BEGIN STUDY TEXT

25 October 2016
The fake bomb reports did not affect scheduled flights, according to an airport spokesman. Photo: CNSA
The fake bomb reports did not affect scheduled flights, according to an airport spokesman. Photo: CNSA

Lovelorn man arrested for airport bomb hoaxes

Police arrested a 41-year-old man for making fake bomb threats at the Hong Kong International Airport.

The man, surnamed Lo, said he only wanted to stop his girlfriend from leaving Hong Kong, which she had told him she would do during a quarrel, Apple Daily reports.

Lo said he is a screenwriter and a bit player in movies.

According to Airport District Detective Chief Inspector Ip Chun-wing, a man called at around 4 p.m. Saturday to report that a bomb was set to explode at the airport within the hour, prompting the police to conduct a search. No bomb was found, however.

About 40 minutes later, police received another call about a bomb, but again no explosives were found.

After receiving a third call from the same man about 10 minutes later, police, along with the airport security unit, crime investigators and police dogs, conducted extensive searches at the airport. Still they did not find any bomb.

Suspecting the three anonymous calls were mere pranks because they did not specify any flight to be affected, police traced the sources of the calls and confirmed they were all made within the airport premises.

With the help of security cameras, police were able to trace the calls to Lo, who was arrested at the departure hall of Terminal 1.

He was to be charged with wasteful employment of police officers and making false bomb threats.

Lo admitted to the police that he issued the fake bomb threats just to prevent his girlfriend, surnamed Lau, from leaving the airport.

The two, who became romantically involved with each other earlier this month, had quarreled, and Lau had told her boyfriend that she would leave him and go abroad.

Police were able to contact Lau, who said she really had no plans to leave Hong Kong, Sing Tao Daily reported.

An airport spokesman said the bomb hoaxes did not affect scheduled flights.

Under the Public Order Ordinance, Lo could face a maximum fine of HK$150,000 and up to five years in prison if convicted.

END STUDY TEXT

In the news story about the airport bomb hoaxes, where was the man surnamed Lo arrested?

BEGIN GIVEN ENTRIES

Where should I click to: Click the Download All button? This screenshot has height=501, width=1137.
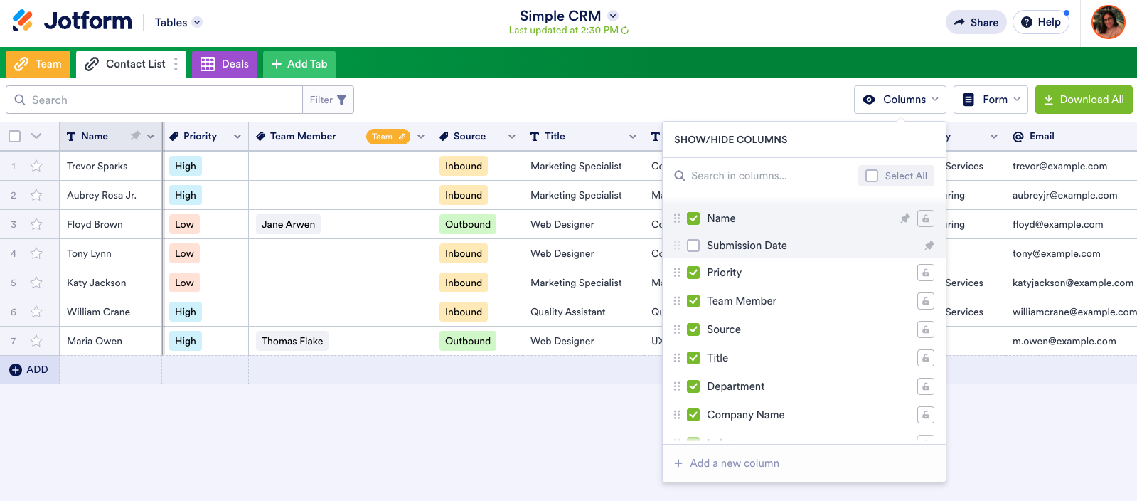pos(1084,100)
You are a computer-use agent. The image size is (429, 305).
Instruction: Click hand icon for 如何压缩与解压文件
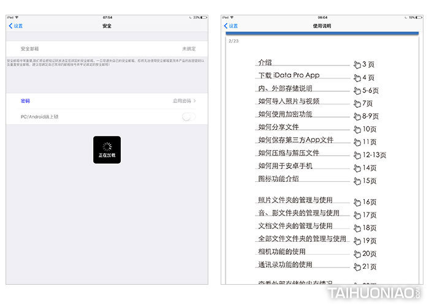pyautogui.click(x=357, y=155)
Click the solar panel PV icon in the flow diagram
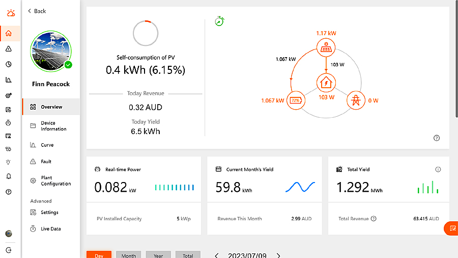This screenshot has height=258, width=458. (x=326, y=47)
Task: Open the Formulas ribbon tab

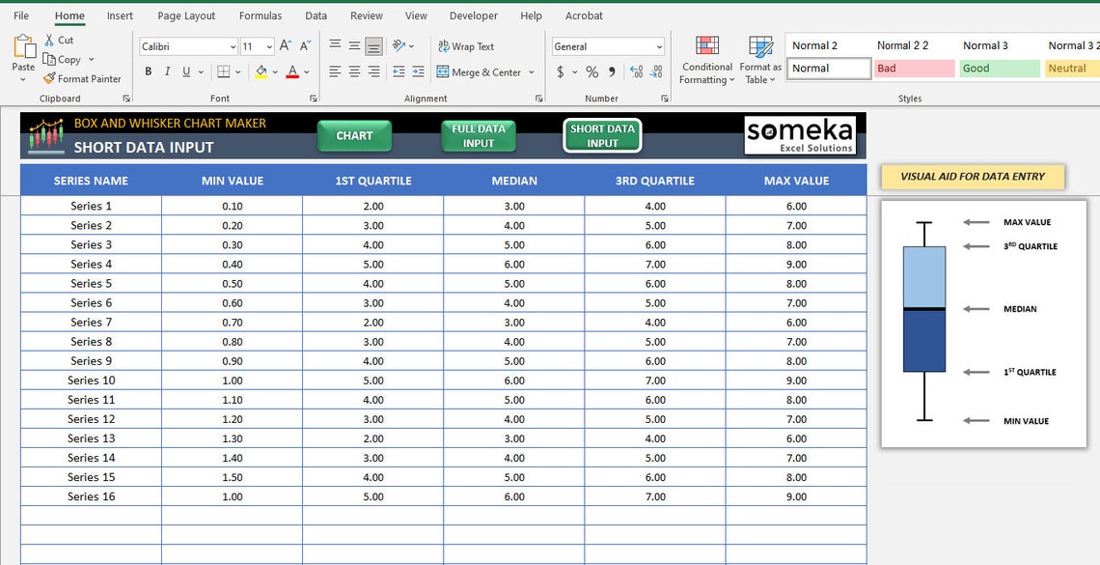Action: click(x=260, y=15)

END GIVEN ENTRIES

* _SOLUTION TO THIS TASK_
He was arrested at the departure hall of Terminal 1.